The challenge of pediatric Patient Reported Outcomes (PROs)

Think about it. We want to know how the child experiences his or her illness and therapies, and we can just ask, right? Well, some children are too young to even understand or respond to questions, infants and young toddlers, others go through a “no” stage and answer “no” to every question, and others may be unable to respond to questions for a range of other reasons.

Pediatric patient reported outcomes (PROs)

The recent IOM workshop, Comprehensive Cancer Care for Children and their Families, touched on some key issues around use of PROs in children with cancer, and much of what was said is applicable to children with other diseases and conditions. I’m hoping that video of the presentations will be posted (they often are).

The research imperative to develop pediatric Patient Reported Outcomes (PROs)

Try presentation by Lillian Sung, The Hospital for Sick Children, Toronto has the bland title “Academic Perspective on Clinical Research”, but is a hard hitting overview of the issues around implementing Patient Reported Outcomes (PROs) in pediatric cancer patients, and includes a full list of action items and recommendations. She notes the FDA 2009 Guidance for Industry Patient-Reported Outcome Measures: Use in Medical Product Development to Support Labeling Claims and its statement,

We discourage proxy-reported outcome measures for this population (i.e., reports by someone who is not the patient responding as if that person were the patient).
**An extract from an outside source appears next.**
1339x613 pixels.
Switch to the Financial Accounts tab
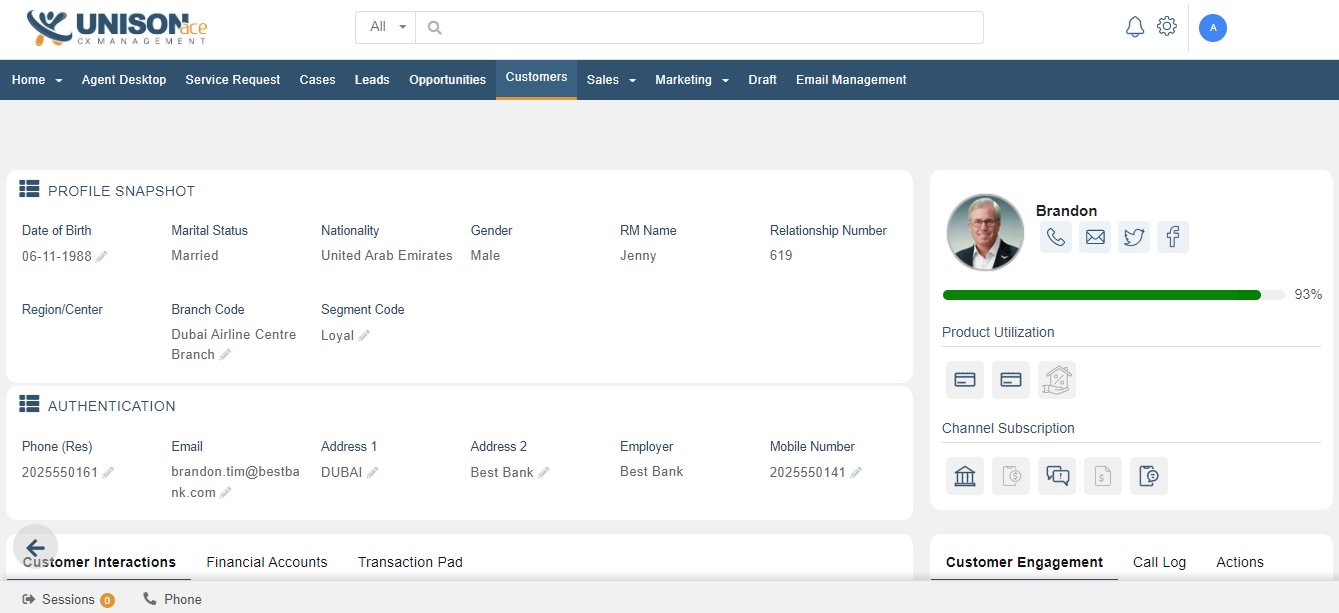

For patients who cannot respond for themselves (e.g., infant patients), we encourage observer reports that include only those events or behaviors that can be observed.
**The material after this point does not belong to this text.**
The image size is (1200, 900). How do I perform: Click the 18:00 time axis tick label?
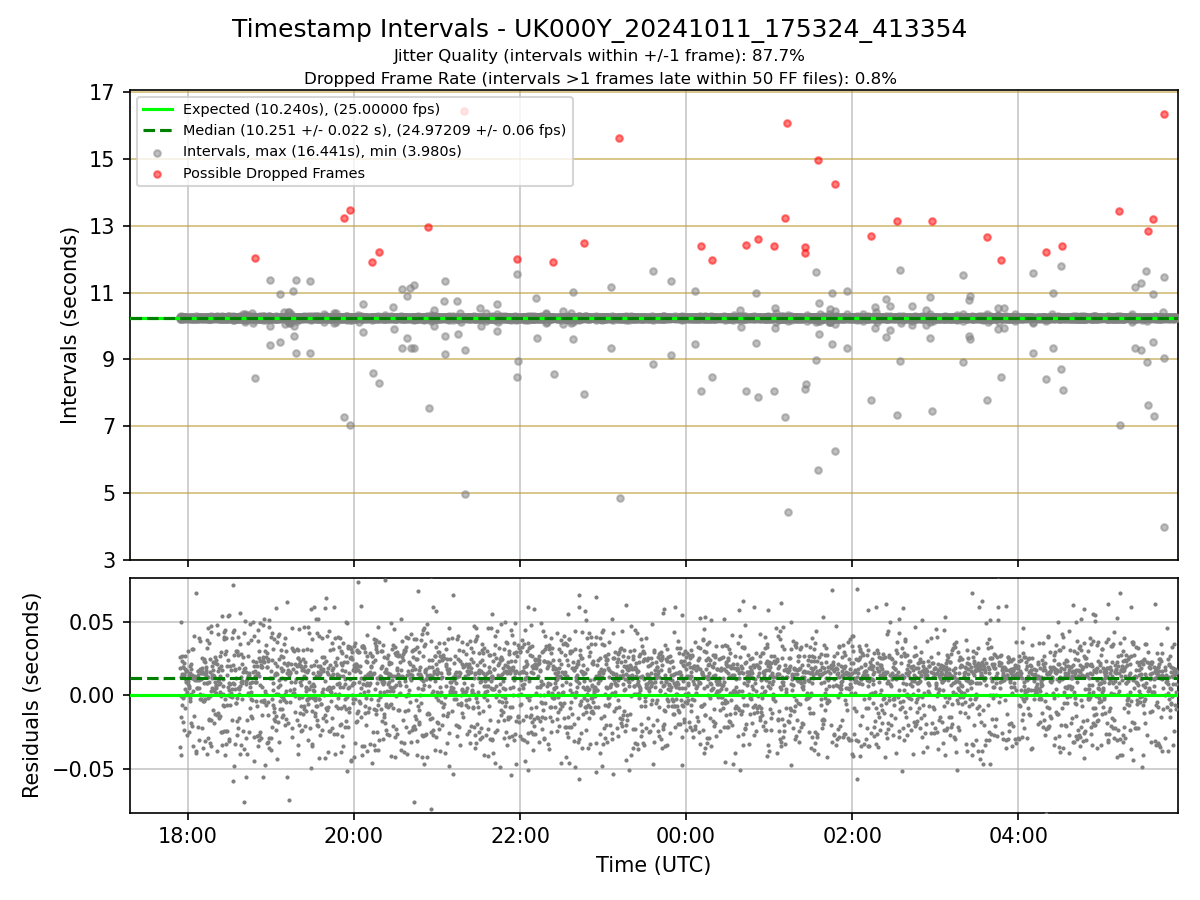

Pediatric Patient Reported Outcomes (PROs) to improve estimates of toxicity and adverse events

Bryce Reeve made a critical point in favor of use of PRO’s in pediatric cancers. He presented evidence that there is a low correlation between clinicians’ report and patient report for a range of symptoms. The consequence of relying on clinicians’ report for identifying adverse events is an underestimate of adverse events, something that can be corrected by broader use of PRO’s in cancer research. Presumably this is relevant to other diseases, as well.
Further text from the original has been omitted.